→ What to do
Copy out the data line by line exactly, from its start to the line bearing "Balett / Tánc (88, 1978)", inclusive.

[Dataset entries]
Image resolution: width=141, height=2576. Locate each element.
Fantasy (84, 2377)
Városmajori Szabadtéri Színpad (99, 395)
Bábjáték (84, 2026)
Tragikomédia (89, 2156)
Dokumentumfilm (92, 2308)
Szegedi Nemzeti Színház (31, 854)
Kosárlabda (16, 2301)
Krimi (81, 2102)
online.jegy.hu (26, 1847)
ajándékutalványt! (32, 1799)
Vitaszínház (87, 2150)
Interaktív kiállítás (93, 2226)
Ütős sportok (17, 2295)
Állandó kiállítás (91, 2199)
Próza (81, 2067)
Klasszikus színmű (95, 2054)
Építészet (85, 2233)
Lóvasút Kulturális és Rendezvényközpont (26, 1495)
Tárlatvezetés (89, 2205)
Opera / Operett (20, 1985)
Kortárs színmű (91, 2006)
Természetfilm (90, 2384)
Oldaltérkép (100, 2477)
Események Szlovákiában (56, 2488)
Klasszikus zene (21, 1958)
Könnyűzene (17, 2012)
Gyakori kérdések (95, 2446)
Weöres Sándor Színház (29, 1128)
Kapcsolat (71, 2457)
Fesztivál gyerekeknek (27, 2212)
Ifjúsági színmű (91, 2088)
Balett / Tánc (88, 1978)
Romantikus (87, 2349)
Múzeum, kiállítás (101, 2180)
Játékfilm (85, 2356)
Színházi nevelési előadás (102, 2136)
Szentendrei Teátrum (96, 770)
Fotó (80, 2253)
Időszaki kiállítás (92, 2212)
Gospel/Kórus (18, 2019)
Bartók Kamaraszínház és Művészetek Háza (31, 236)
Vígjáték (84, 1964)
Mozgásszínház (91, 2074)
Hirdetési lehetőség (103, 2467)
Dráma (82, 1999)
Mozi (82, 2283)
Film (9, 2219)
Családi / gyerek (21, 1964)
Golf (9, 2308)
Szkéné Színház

→ Exercise answer
Image resolution: width=141, height=2576. Locate each element.
Fantasy (84, 2377)
Városmajori Szabadtéri Színpad (99, 395)
Bábjáték (84, 2026)
Tragikomédia (89, 2156)
Dokumentumfilm (92, 2308)
Szegedi Nemzeti Színház (31, 854)
Kosárlabda (16, 2301)
Krimi (81, 2102)
online.jegy.hu (26, 1847)
ajándékutalványt! (32, 1799)
Vitaszínház (87, 2150)
Interaktív kiállítás (93, 2226)
Ütős sportok (17, 2295)
Állandó kiállítás (91, 2199)
Próza (81, 2067)
Klasszikus színmű (95, 2054)
Építészet (85, 2233)
Lóvasút Kulturális és Rendezvényközpont (26, 1495)
Tárlatvezetés (89, 2205)
Opera / Operett (20, 1985)
Kortárs színmű (91, 2006)
Természetfilm (90, 2384)
Oldaltérkép (100, 2477)
Események Szlovákiában (56, 2488)
Klasszikus zene (21, 1958)
Könnyűzene (17, 2012)
Gyakori kérdések (95, 2446)
Weöres Sándor Színház (29, 1128)
Kapcsolat (71, 2457)
Fesztivál gyerekeknek (27, 2212)
Ifjúsági színmű (91, 2088)
Balett / Tánc (88, 1978)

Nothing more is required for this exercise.